**Saved data entries**
----

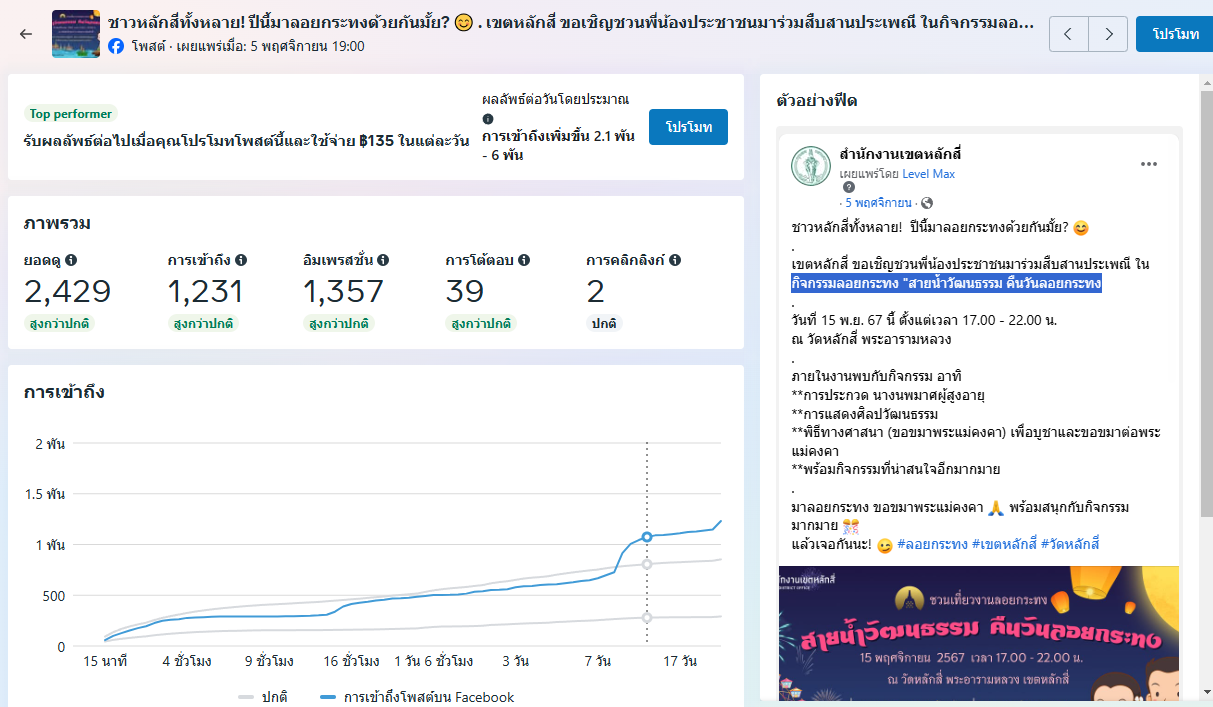
Task: Click info icon next to การคลิกลิงก์
Action: [x=675, y=260]
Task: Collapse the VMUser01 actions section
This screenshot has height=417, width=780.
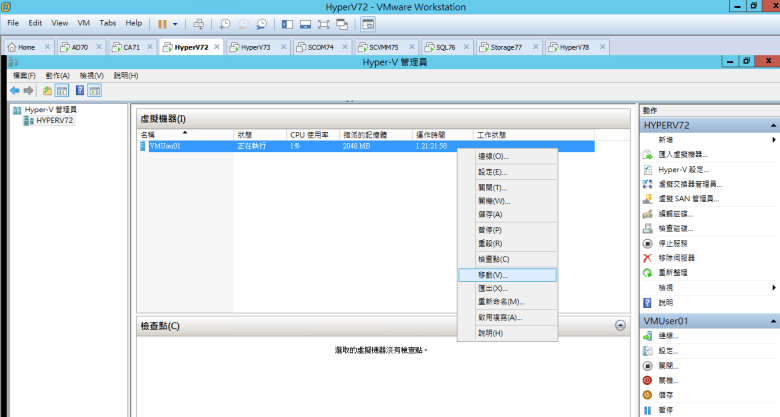Action: pos(772,321)
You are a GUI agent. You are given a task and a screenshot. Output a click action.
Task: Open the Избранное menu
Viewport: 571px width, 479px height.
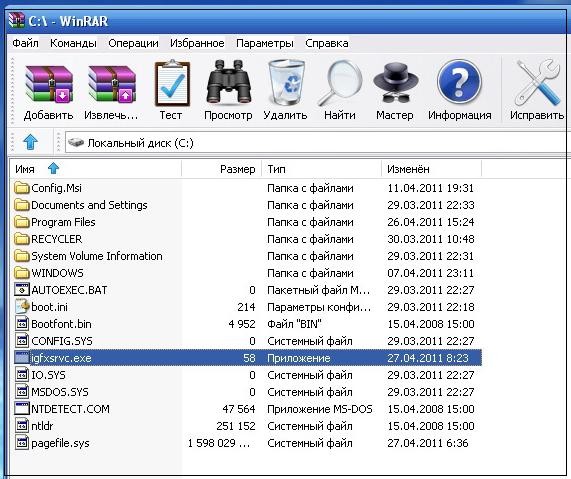pos(197,43)
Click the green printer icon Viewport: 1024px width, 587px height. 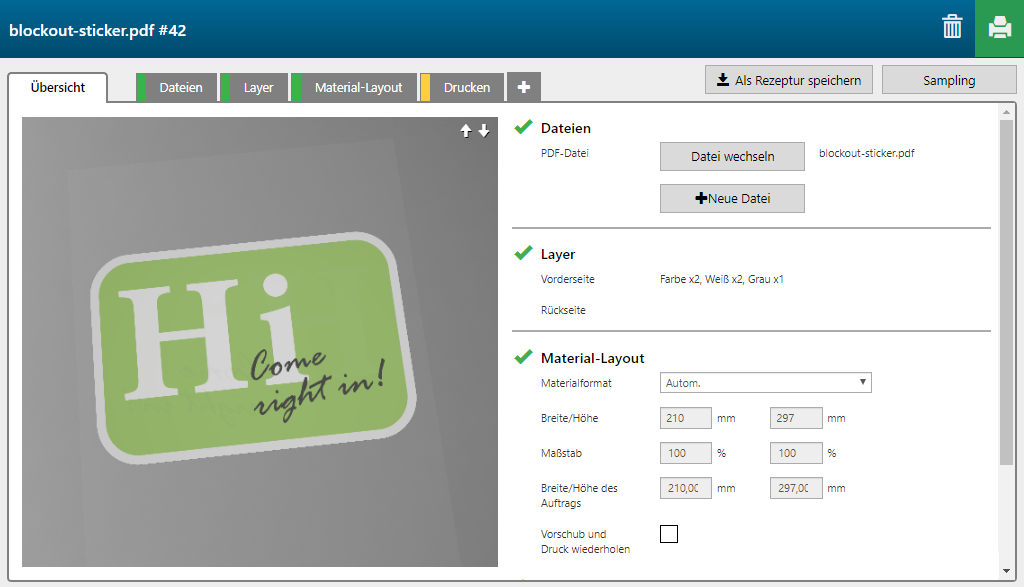point(999,28)
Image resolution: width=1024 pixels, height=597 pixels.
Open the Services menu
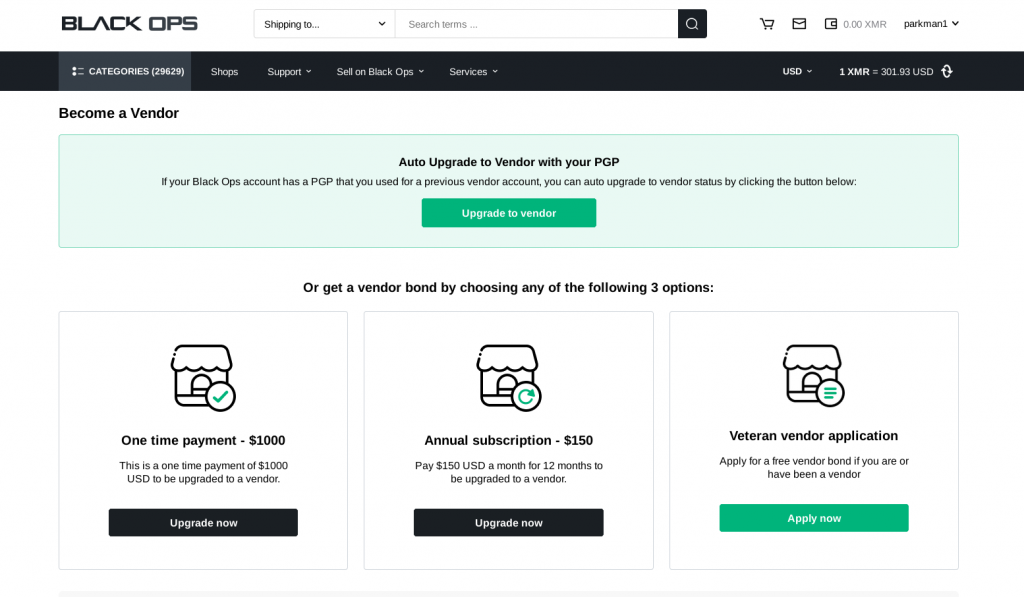click(473, 71)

----

Drop the pictures, then transcribe the lines from the one containing "Image resolution: width=1024" to the end of the data above, exactly and nothing more.

Image resolution: width=1024 pixels, height=597 pixels.
Open the Services menu
click(473, 71)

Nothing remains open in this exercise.